A mesure que la journée avance, que les nouvelles de l’ampleur massive des rassemblements dans tout le pays se succèdent, je sais que je ne suis pas parti du bon pied. La question n’est plus de faire de la sémantique sur le texte du slogan, mais de constater le phénomène qu’il engendre.
Lundi 12 Janvier 2015 : la caricature a gagné la bataille
J’ai l’impression de me réveiller avec la gueule de bois. Je n’ai pas vécu les manifestations in situ (ces « Rassemblements Pour la République » comme ils disent à la TV), je n’en connais que le traitement médiatique qui en est fait. Je perçois beaucoup d’émotions sincères captées parmi les participants, mais je suis choqué par quelques « pastilles sonores » de cette foule à Paris qui scande « Charlie, Charlie » comme si elle acclamait un joueur de foot, où de la Marseillaise qui retentit dans telle ville ou village.
J’avais cru qu’il s’agissait d’un hommage silencieux aux victimes. Je constate avec effarement que certains sont déjà tombés dans l’idolâtrie et le culte des martyrs. Bien sûr, beaucoup d’autres sont sortis de chez eux pour refuser la peur, un réflexe de défense, le besoin de se sentir entouré et de se rassurer. Mais dimanche, les assassins en fuite ont été identifiés, traqués et neutralisés comme on dit en langage militaire. Alors on peut s’offrir un défilé de la victoire du Bien sur le Mal …
C’est un raz-de-marée. Le ciel est bleu-blanc-rouge. Quand reverrons-nous un arc-en-ciel ? Est-ce trop de demander un peu de nuances dans un monde de brutes ?
La caricature est partout :
- A l’origine, les caricatures de Mahomet publiées au Danemark puis par Charlie Hebdo.
- Les assassins vengeurs ? Une caricature de l’islam.
- Les hussards noirs de la laïcité : une vision caricaturale de la liberté d’expression, refusant de considérer que l’on peut être gêné, voir se sentir offensé par un dessin, un trait d’humour.
- La marche silencieuse en hommage aux victimes au cours de laquelle les manifestants applaudissent et félicitent les forces de l’ordre ? Une caricature d’un Mai 68 à l’envers.
- Le Peuple qui descend dans la rue pour remettre les dirigeants de la Nation dans le droit chemin ? Un pastiche de la prise de la Bastille, où l’arbitraire du terrorisme aveugle remplace l’arbitraire du pouvoir royal.

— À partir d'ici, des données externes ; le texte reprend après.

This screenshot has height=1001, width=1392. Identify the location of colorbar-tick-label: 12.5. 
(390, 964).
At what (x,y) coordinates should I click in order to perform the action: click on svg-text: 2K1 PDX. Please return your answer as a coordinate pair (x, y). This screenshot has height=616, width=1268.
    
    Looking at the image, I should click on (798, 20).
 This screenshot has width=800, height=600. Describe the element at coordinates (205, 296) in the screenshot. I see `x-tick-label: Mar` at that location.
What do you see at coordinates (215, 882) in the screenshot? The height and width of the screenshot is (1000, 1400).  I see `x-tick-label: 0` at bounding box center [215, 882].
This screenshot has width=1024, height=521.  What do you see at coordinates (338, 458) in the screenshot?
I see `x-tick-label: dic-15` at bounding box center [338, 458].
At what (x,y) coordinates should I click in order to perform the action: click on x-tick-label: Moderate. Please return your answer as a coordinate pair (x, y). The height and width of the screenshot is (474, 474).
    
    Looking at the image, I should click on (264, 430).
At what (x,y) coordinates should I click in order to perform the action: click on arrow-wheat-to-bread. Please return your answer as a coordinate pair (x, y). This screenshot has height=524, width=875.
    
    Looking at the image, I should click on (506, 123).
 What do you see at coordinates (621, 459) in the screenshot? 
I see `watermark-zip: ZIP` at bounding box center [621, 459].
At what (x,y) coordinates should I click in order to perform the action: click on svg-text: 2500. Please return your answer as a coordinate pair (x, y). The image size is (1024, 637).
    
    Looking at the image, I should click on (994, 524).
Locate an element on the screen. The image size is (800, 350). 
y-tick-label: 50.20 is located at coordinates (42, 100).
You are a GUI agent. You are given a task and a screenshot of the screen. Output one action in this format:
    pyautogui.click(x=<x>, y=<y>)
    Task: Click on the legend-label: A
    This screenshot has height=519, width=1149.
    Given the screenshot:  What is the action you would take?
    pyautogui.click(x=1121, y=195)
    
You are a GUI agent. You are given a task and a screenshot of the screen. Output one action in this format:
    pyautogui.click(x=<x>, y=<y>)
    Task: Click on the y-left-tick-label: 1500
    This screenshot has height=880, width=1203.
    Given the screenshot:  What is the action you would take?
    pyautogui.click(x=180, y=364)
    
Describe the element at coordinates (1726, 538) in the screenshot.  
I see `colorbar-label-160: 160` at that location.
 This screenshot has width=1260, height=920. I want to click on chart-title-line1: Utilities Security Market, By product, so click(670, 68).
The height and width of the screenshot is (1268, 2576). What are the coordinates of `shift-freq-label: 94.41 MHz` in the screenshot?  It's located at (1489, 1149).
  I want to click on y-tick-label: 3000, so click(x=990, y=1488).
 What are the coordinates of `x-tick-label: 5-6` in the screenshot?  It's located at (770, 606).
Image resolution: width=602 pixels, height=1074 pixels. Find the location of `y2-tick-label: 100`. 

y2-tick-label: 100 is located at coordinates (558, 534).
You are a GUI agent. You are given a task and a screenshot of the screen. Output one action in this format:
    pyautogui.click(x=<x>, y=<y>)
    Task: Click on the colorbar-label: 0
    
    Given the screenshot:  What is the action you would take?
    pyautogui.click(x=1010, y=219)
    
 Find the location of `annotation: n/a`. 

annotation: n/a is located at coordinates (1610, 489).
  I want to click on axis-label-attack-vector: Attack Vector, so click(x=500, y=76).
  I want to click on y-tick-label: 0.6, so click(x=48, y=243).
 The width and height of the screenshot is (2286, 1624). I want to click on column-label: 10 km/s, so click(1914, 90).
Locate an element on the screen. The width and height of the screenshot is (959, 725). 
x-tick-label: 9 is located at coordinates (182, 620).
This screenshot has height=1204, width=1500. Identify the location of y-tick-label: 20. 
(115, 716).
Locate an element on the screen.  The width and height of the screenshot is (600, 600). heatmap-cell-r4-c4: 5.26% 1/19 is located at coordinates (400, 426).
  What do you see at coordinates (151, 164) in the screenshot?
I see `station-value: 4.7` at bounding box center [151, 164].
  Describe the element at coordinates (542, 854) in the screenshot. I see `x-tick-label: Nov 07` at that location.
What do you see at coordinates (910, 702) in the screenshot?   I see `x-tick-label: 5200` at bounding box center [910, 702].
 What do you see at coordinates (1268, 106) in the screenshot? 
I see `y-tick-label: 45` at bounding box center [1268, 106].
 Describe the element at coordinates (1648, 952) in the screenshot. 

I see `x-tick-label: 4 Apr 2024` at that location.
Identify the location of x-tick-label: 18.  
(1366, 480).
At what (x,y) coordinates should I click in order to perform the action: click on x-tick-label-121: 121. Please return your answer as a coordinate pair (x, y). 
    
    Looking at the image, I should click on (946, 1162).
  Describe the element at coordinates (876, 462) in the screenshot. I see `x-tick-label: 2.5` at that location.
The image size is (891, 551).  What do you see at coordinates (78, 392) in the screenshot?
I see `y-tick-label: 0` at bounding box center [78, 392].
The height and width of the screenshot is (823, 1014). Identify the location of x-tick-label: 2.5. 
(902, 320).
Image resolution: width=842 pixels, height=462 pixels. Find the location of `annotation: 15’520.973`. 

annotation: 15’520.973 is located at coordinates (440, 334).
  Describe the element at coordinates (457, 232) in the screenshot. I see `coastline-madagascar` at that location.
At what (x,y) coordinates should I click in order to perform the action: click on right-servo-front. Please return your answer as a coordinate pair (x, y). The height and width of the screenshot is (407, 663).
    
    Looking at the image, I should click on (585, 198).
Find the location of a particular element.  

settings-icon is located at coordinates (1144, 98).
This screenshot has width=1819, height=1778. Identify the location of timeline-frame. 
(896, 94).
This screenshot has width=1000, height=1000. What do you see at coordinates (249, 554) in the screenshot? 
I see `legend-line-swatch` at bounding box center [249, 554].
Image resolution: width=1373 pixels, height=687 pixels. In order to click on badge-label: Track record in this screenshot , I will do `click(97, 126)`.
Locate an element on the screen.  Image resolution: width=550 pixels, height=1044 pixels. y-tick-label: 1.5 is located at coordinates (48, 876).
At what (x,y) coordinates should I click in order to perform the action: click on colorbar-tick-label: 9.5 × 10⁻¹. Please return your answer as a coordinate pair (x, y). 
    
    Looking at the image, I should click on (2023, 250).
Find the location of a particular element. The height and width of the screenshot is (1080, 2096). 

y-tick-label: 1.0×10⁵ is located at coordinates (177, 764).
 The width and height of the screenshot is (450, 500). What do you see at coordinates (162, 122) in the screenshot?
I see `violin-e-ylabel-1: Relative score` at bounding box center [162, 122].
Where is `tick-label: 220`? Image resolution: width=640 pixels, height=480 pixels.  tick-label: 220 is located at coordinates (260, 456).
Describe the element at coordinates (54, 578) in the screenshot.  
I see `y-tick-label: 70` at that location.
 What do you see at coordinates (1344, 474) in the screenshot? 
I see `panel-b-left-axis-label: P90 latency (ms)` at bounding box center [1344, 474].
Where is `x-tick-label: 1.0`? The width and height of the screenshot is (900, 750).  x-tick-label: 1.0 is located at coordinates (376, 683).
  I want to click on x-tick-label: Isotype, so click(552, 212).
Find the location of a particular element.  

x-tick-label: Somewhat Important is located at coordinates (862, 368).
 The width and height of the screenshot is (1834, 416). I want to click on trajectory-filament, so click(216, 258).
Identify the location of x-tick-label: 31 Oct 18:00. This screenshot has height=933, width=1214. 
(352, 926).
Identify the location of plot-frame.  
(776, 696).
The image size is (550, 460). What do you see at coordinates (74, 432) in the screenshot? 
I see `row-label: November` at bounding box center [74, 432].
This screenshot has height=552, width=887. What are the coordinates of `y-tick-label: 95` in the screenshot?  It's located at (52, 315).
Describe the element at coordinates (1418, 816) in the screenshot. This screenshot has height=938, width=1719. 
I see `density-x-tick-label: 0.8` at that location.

- La récupération politique avec le couplet de l’union sacrée pour le redressement d’une nation : une caricature d’un certain discours gaullien, rappelez-vous : « Paris, Paris outragé, Paris brisé, Paris martyrisé mais Paris libéré ! ».
- La présence en tête de cortège de tous ces chefs d’Etat, pas toujours démocratiques loin s’en faut, proclamant « Nous sommes CHARLIE » … Ce n’est plus une caricature, c’est le pire des cauchemars ! 🙂 Revenez les Charlies, ils sont devenus fous !
Les personnes qui ont vécu cette journée dans l’émotion de la rue, avec la sincérité de leurs convictions, trouveront évidemment que ma perception de l’évènement est caricaturale. Elles auront raison et c’est bien ce qui me gène. Nous sommes tous devenus des caricatures.
J’aimerais croire qu’il est encore possible aujourd’hui de ne pas confondre Humanité et Unanimité.
PS : Vos commentaires sont les bienvenus. Mais je crois que je ne ferais pas de commentaires sur vos commentaires … Chacun-e est libre de ses opinions et je ne prétend, ni avoir raison, ni avoir fait les bons choix.